▸ WHAT IS BEING ASKED:
Can you rescale the rows, starting at the line that contains "Viewport: 844px width, 451px" and ending at the last row? Write out every one of those lines in full, but multiply each coordinate in the answers by 1.3 and round it to a whole number, rounding halves up. Leave the pictures out.

◆ ◆ ◆ ◆

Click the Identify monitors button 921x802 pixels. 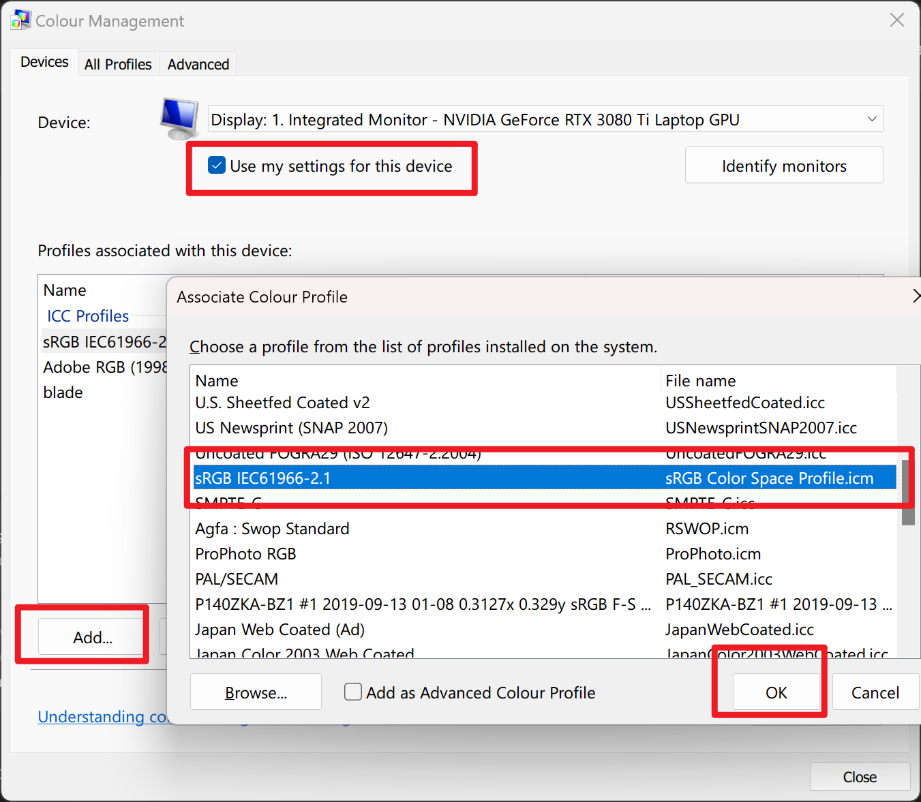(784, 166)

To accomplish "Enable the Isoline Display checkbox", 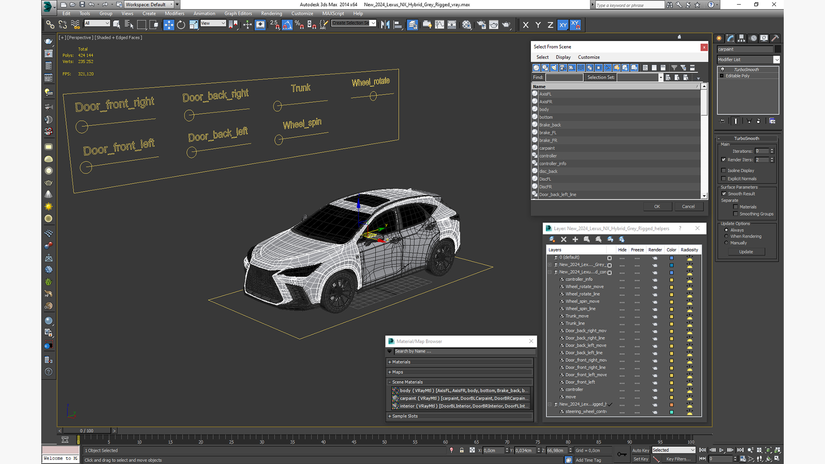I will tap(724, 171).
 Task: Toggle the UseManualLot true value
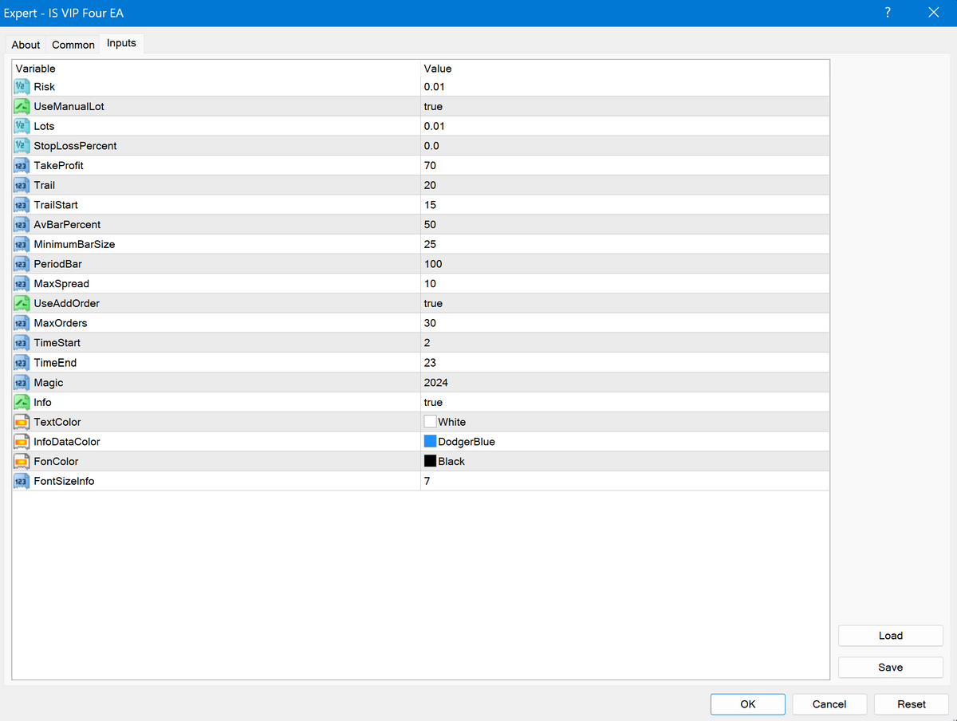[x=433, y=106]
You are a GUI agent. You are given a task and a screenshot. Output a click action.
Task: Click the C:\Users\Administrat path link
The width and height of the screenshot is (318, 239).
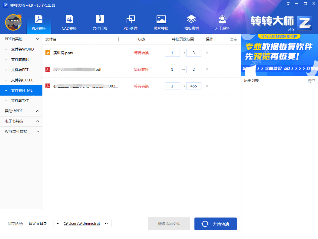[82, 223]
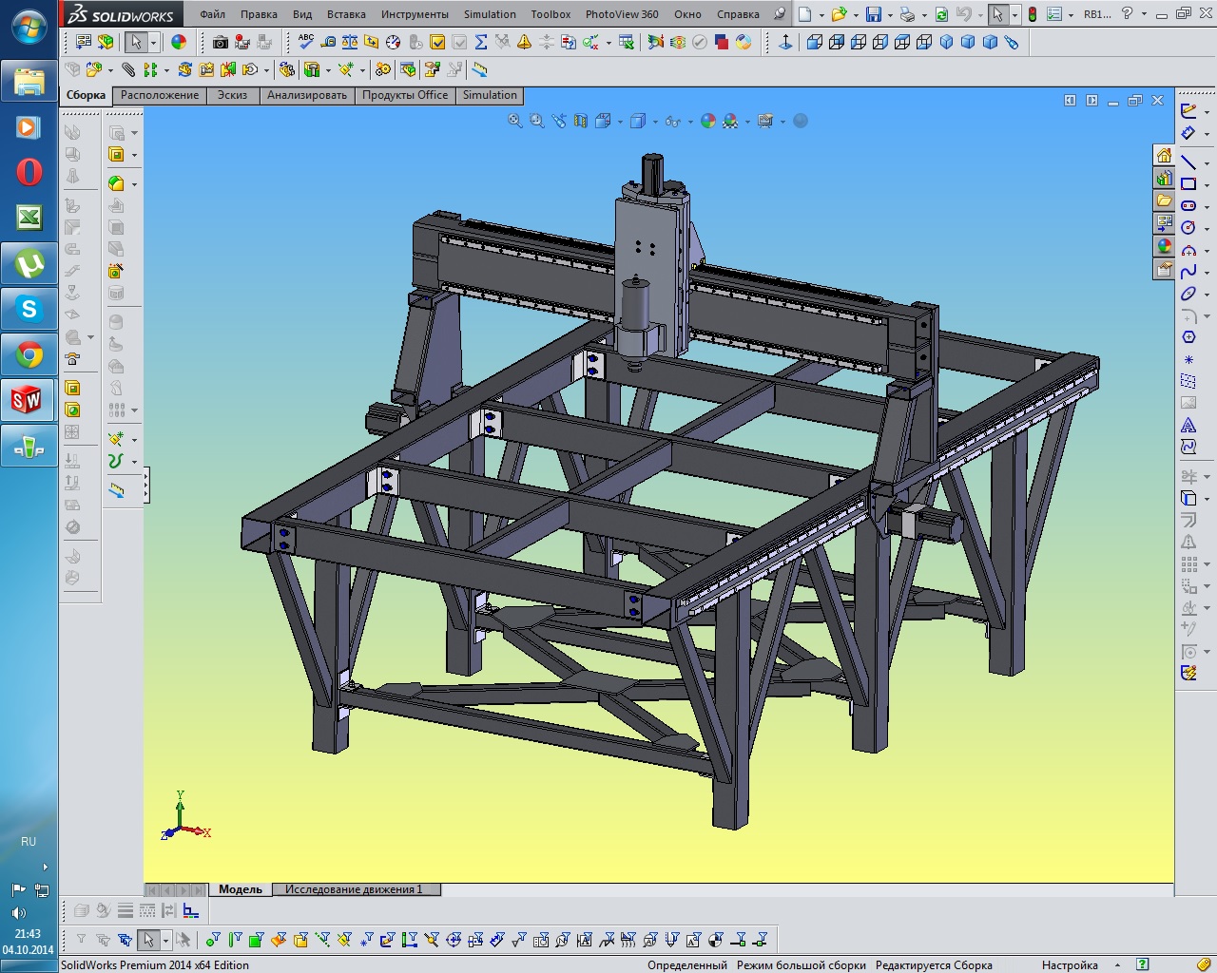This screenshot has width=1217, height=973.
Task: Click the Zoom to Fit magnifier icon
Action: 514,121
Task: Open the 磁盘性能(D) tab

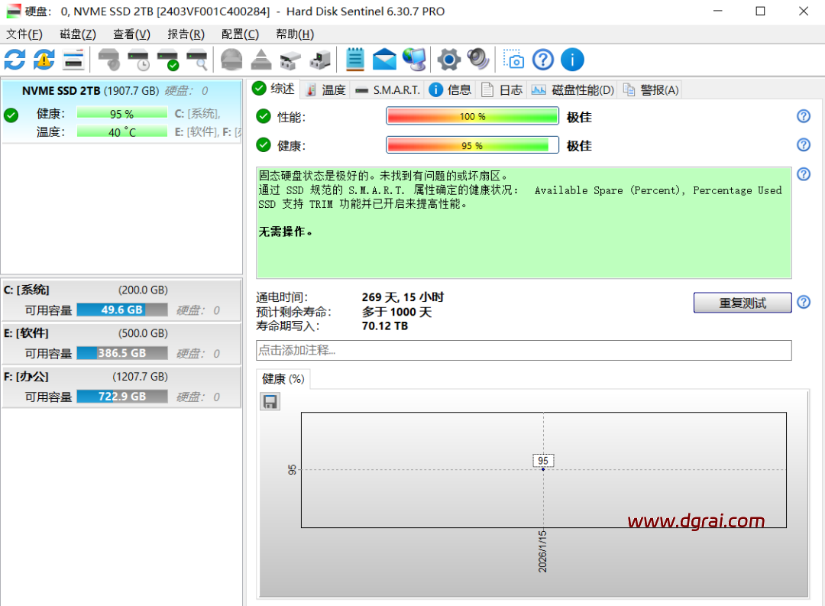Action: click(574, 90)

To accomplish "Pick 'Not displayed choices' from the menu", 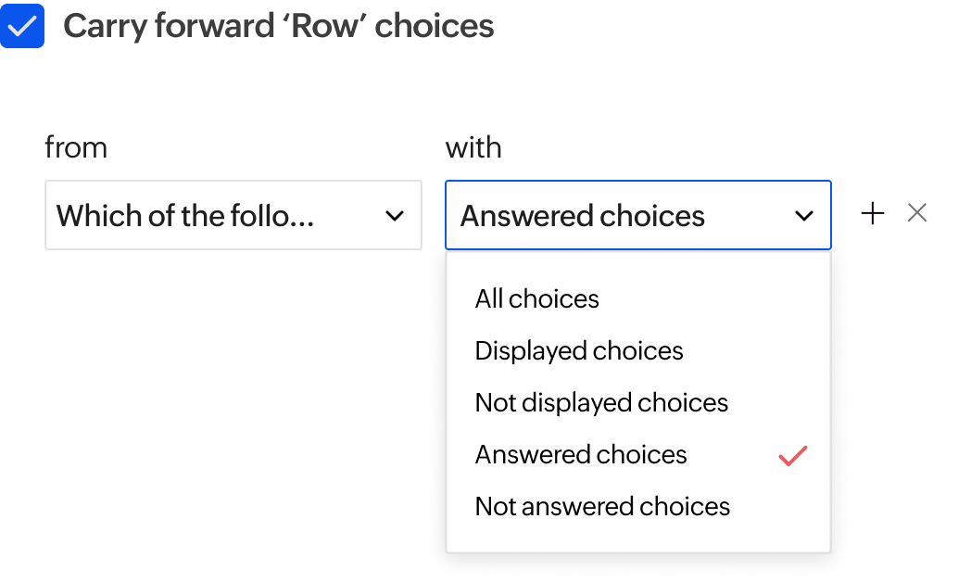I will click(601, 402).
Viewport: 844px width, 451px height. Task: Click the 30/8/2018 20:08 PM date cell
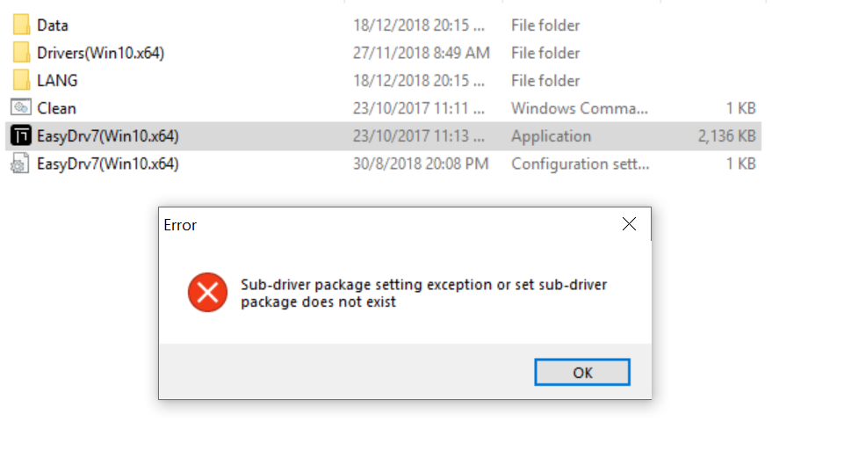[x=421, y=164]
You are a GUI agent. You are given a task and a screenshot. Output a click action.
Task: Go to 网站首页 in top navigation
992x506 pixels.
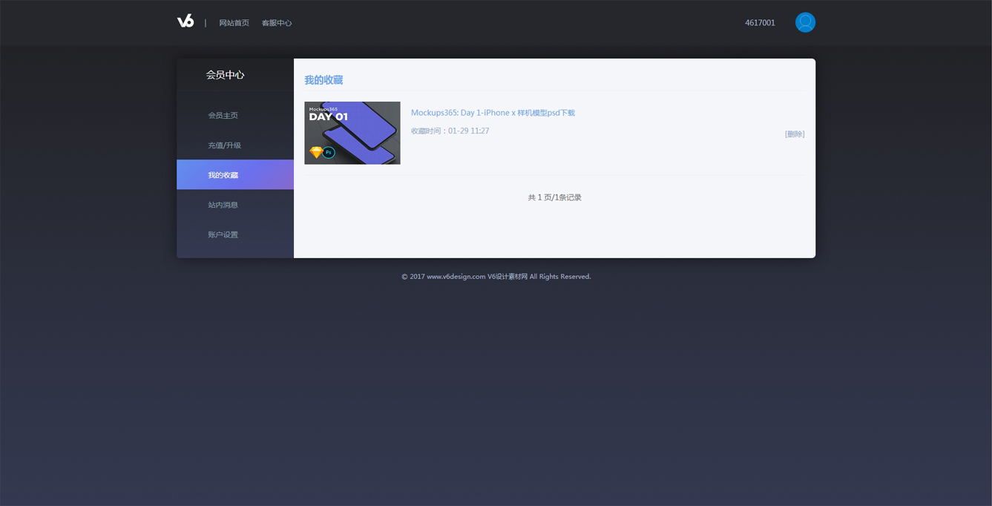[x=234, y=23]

◆ ◆ ◆ ◆

▸ SOLUTION TO THIS PROBLEM:
Viewport: 844px width, 451px height. Task: Click the 30/8/2018 20:08 PM date cell
[x=547, y=213]
You are a GUI agent. You are given a task and a screenshot. Output a click action.
Task: Go to 网站首页 in top navigation
992x506 pixels.
[x=304, y=30]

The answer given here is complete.